Memang sih bisa menghasilkan karya dengan bahasa yang terlihat pintar itu keren. Rasanya seperti ada kepuasan tersendiri. Tapi kalau kebanyakan kosakata yang jarang dipakai, pembaca bisa ilfeel juga lho...!!! Intinya, jangan biarkan informasi yang Anda tulis itu cuma Anda yang mengerti.
Ingat: “write the way we talk, not talk the way we write”. Tapi harus tetap mengikuti kaidah penulisan masing- masing karya tulisnya ya...!?!
Saran: Selalu gunakan
bahasa yang mudah dimengerti, bahkan bisa dipahami oleh anak-anak sekalipun. Kurangi menggunakan kosakata yang jarang digunakan. Untuk memudahkan dalam berbahasa, Anda bisa gunakan tool seperti Hemingway Editor. Tapi sayangnya, belum ada tool serupa
untuk tulisan berbahasa Indonesia.
Bingung Harus Mulai dari Mana
Waktu pertama akan memulai menulis, kebanyakan orang, terutama pemula
pasti suka bilang,”Pengin sih
nulis, cuma
tidak tahu nulis
tentang apa
atau harus mulai dari mana.” Masalah
kebingungan harus mulai dari mana ini bukan hanya soal perencanaan konten, tapi juga saat proses penulisan sebuah artikel.

§

TANTANGAN LATIHAN.
a: Sebutkan semua anjuran menulis dalam paragraf kutipan yang diawali dengan "Saran:".
b: Lanjutkan kutipan tentang kiat menulis itu mulai dari kalimat terakhirnya.
Materi yang tercantum sesudah kutipan ini merupakan bahan tersendiri.

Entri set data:
§

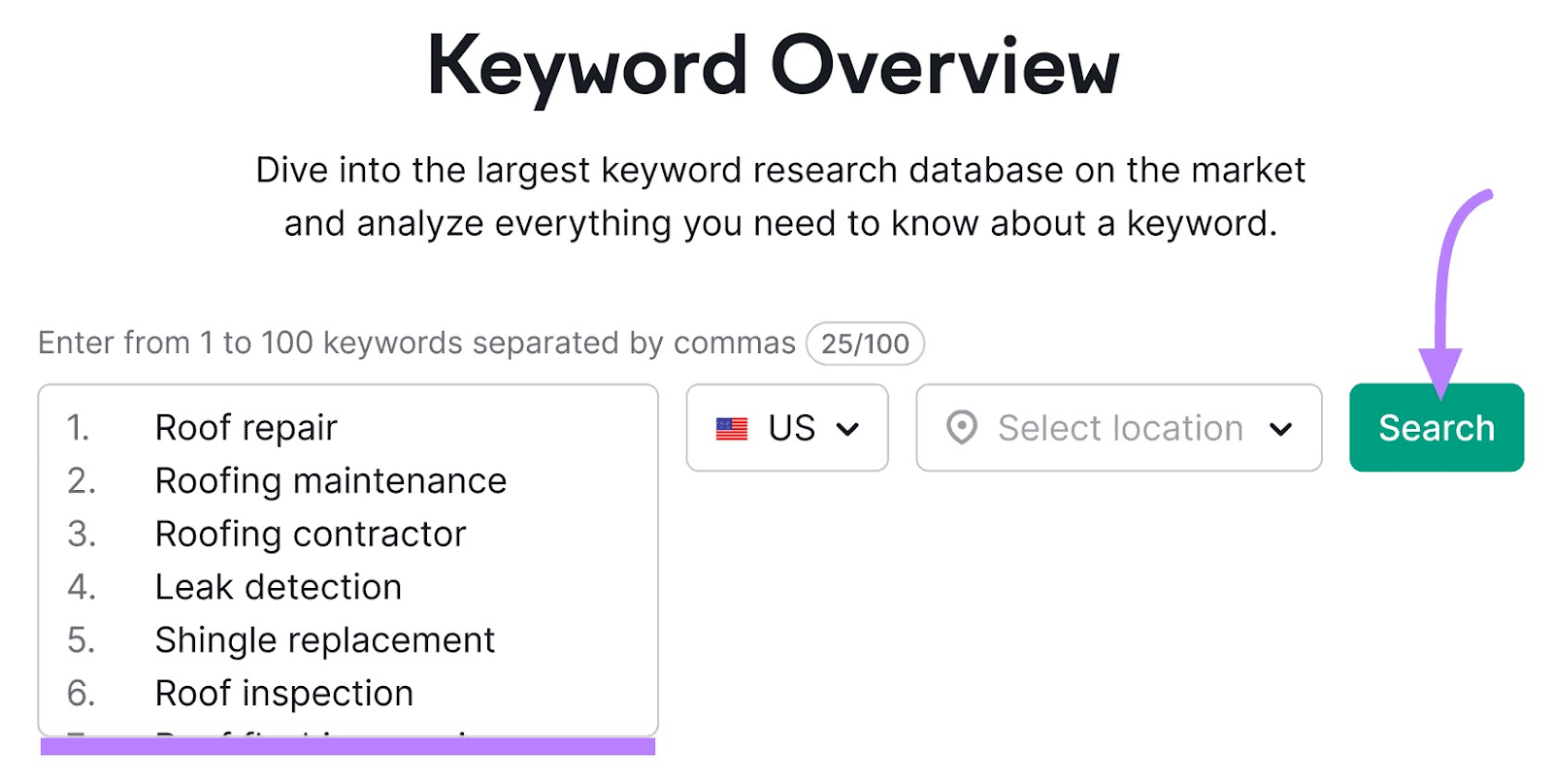The image size is (1553, 784).
Task: Expand the chevron next to US
Action: point(847,429)
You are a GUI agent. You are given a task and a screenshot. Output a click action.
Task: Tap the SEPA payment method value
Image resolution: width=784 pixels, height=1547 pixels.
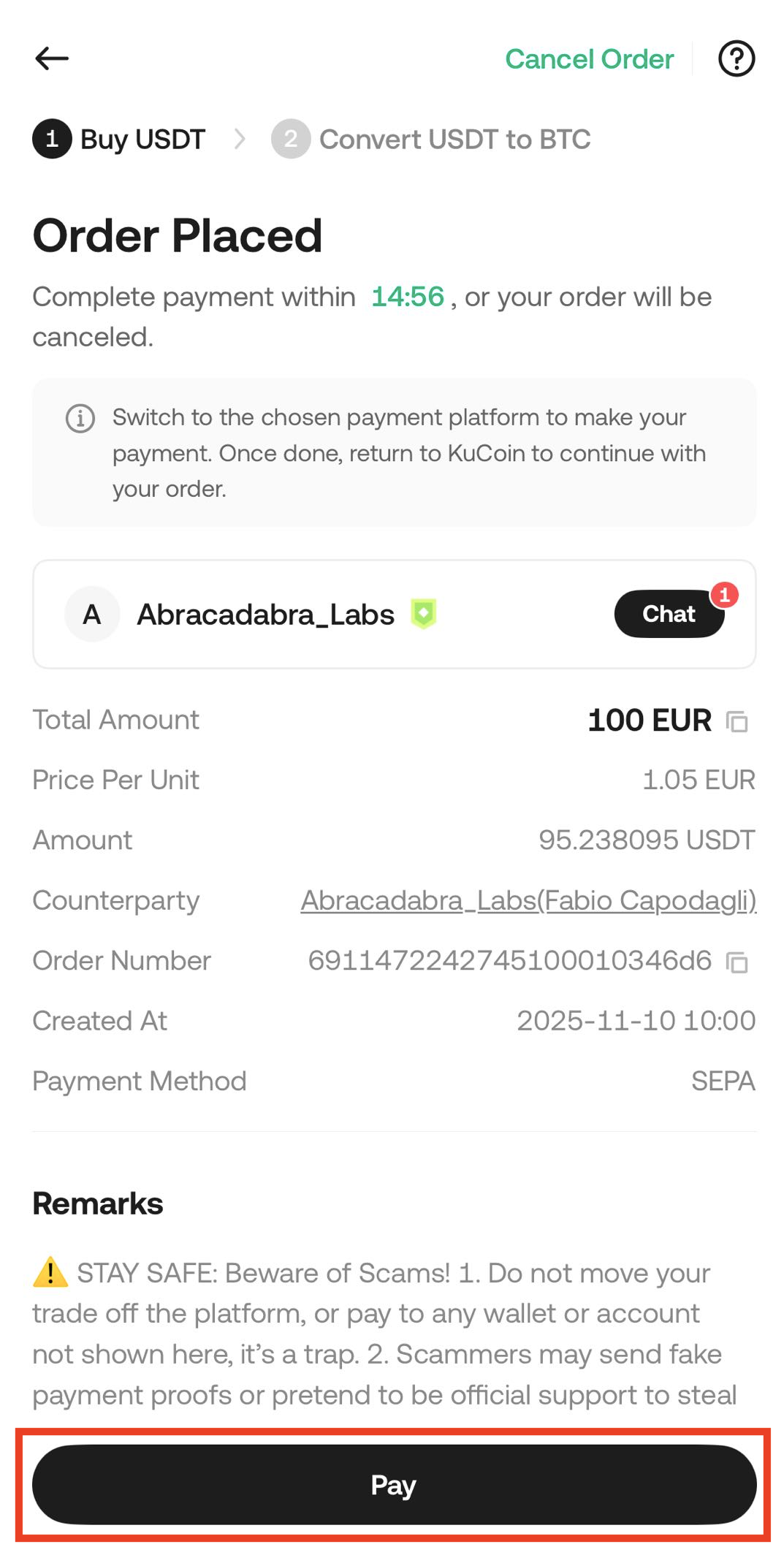click(723, 1081)
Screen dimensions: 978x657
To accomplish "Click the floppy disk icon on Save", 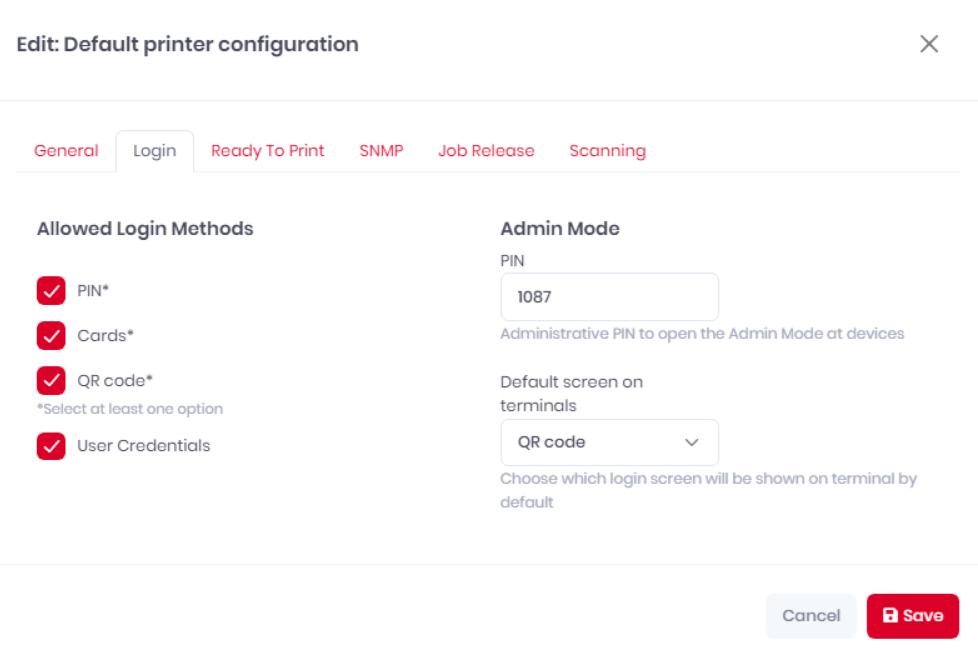I will pyautogui.click(x=890, y=615).
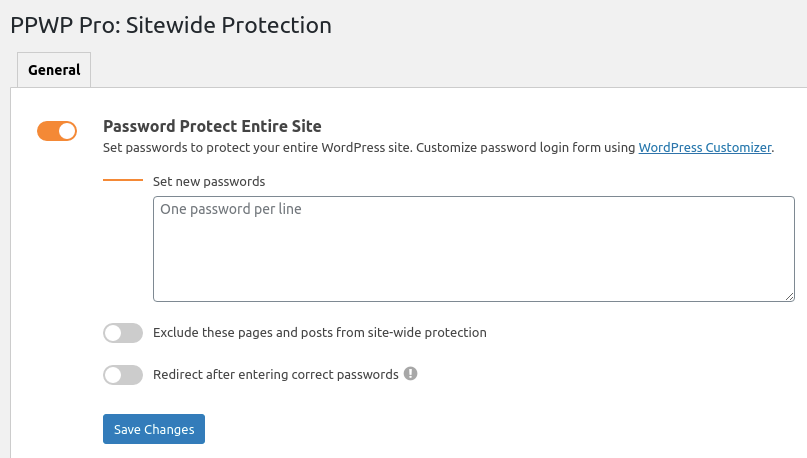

§

JAWABAN LATIHAN.
a:
- Selalu gunakan bahasa yang mudah dimengerti, bahkan bisa dipahami oleh anak-anak sekalipun.
- Kurangi menggunakan kosakata yang jarang digunakan.
- Gunakan tool seperti Hemingway Editor untuk memudahkan dalam berbahasa.

b:
Kadang suka bingung
khan...!?! pembukanya yang enak
kayak gimana ya...?. Haruskah dibuka dengan data,
kata mutiara atau apa...? Akibat sibuk dengan pertanyaan ini, aktivitas menulis justru tidak dilakukan.
Saran: Anda bisa mulai dari mengomentari suatu konten yang ada di media sosial. Misalnya Anda liht perbedaan pendapat soal topik tertentu di Twitter sampai dibahas berhari-hari dan tidak ada selesainya, Anda bisa gunakan itu sebagai topik tulisanmu. Bisa dibuat berupa fun fact atau opini, tergantung Anda sukanya yang mana.
Itulah keempat kesalahan pola pikir dalam menulis yang sering terjadi pada pemula. Tapi semuanya bisa diatasi, jadi tetap semangat menulis ya...!?!
“Semua orang akan meninggal, hanya karyanyalah yang akan abadi sepanjang masa.
Maka tulislah yang akan membahagiakan dirimu di akhirat nanti”
(Ali bin Abi Thalib).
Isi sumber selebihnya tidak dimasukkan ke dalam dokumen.